Data preparation and refining – Now integrated in Watson Data Platform
In the world of Data Science, the time required to transform data to good quality is a recurring barrier towards gaining insights. Data scientists or analysts will spend a bulk of their effort in cleaning the data using a variety of handwritten scripts. IBM Watson Data Platform’s data refining tools aim to reduce the pain associated with creating good quality data. The tool has an intuitive user interface and templates enabled with powerful operations to shape and clean data. It also provides metrics and data visualization which aid in every step of the process. Incremental snapshots of the results are provided allowing the user to gauge success with each iterative change. Saving, editing, and running the steps within projects provide the ability to refine data of almost any size within the Watson Data Platform.
IBM’s Data Refining tools are now available in Watson Data Platform’s open beta. We invite you to experience these data refining capabilities offered as an integrated experience in the Watson Data Platform.
Following are the new top 5 data refining features among many:
1. Quick transformation to refine many types of data sources
You can connect to data sources in the public cloud or on-premises and refine the data within Watson Data Platform. Most of the file common data formats such as csv, delimiter separated, json, parquet, avro, and relational databases well as non-relational databases are supported.
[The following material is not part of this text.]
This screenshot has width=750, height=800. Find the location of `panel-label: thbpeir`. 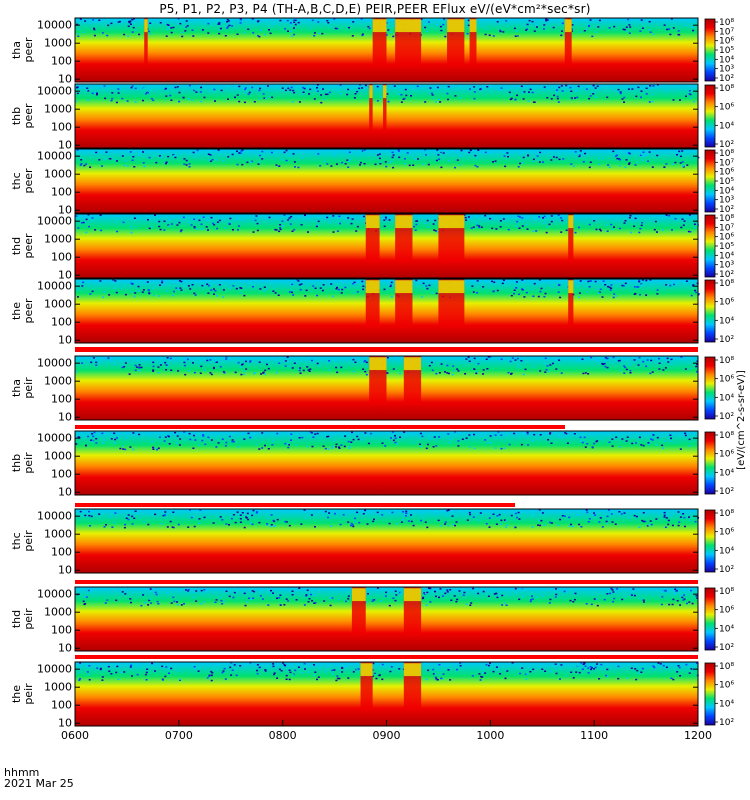

panel-label: thbpeir is located at coordinates (22, 463).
Here is a sample process: A subset of the dataset is selected by the tool on which transformations can be iteratively applied. If these transformations provide the required result, they can be applied to the full dataset. Complex transformations can be applied quickly to perform complex data manipulation. For example, you can split a single column into multiple columns by auto-detecting separators, provide regular expressions or positions in the data. You can merge multiple columns into one and calculate columns from existing ones using custom formulas or conditions.
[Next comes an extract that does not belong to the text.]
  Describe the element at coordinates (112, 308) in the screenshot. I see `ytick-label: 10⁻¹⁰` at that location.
Fig 1: Auto-detecting delimiters to split columns
A variety of frequently used data cleaning functions such as data de-duplication, empty row removal, missing value replacement are provided. Text operations including as sub-string replacement using regular expressions, string concatenation, character padding, case conversion and math operations including absolute value, ceiling, floor, square root are supported. The tool also provides core data refining operations including filtering, sorting, column removal etc. Operations such as join, merge and transposition of multiple data sets are being added.
2. Advanced data shaping operations
Watson Data Platform provides advanced data shaping operations that are easy to use. The coding editor provides templates to help you build the structure of the command. The tool provides content assist to convert the command into executable code. Click on the templates and build advanced transformations to refine data.
You can select or reorder columns using name pattern matches or ranges. Templates provide a rich set of options for each transformation.
Fig 2: Template guided and content assisted coding
You can also apply advanced operations conditionally on multiple columns using a rich set of built-in functions and expression syntax. It has a rich library of built-in aggregation (sum, count, average etc), summary and sorting functions.
3. Profile view
A quick way to get an understanding of your data is to look at the metrics of data distribution. Visibility into how the data distribution changes after each step in the “refining” flow help building the right steps in the iterative cycle. Data distributions show frequency of occurrences of the values in the data, along with counts for missing values.
Fig 3: Data distributions for integer and string columns
Another way to get an understanding of the data is to look at the distribution visually. Watson Data Platform has a large selection of built-in visualization tools. It suggests appropriate chart based on the data of the columns. You can take the suggested chart or choose one manually and customize the visualization to your liking.
Fig 4: Visualizations recommended by the tool for the selected columns
5. Iterative flow development and management
Cleaning data is almost always a multi-step iterative process. You can choose from a variety of connections to access the data. The data can be from over 25 diverse types of sources, from flat files to relational and non-relational databases. Once connected, the refining process involves building a flow with multiple steps for data cleaning and manipulation applied on a sample dataset. You can save the steps in your flow into a project, and modify it later. Once the flow produces clean data on the sample dataset, it is ready to be applied to the full data set using Spark. Once the job is completed, the transformed data is saved into the target location.
From the data flow details view in the project, you can monitor the flow execution status of current or previous runs, sources and targets used and the amount of data processed. You can re-use or enhance frequently used flows by opening them in the refiner, enhance them, optionally change target locations and re-run them.
Data refining tools now seamlessly integrated in Watson Data Platform. It allows both data scientists, who like to code, and data analysts, who prefer visual tools, to build repeatable data refining flows iteratively through rapid visual feedback and a rich set of transformations. The shaped data can be analyzed in the same project using Data Science Experience to produce valuable insights.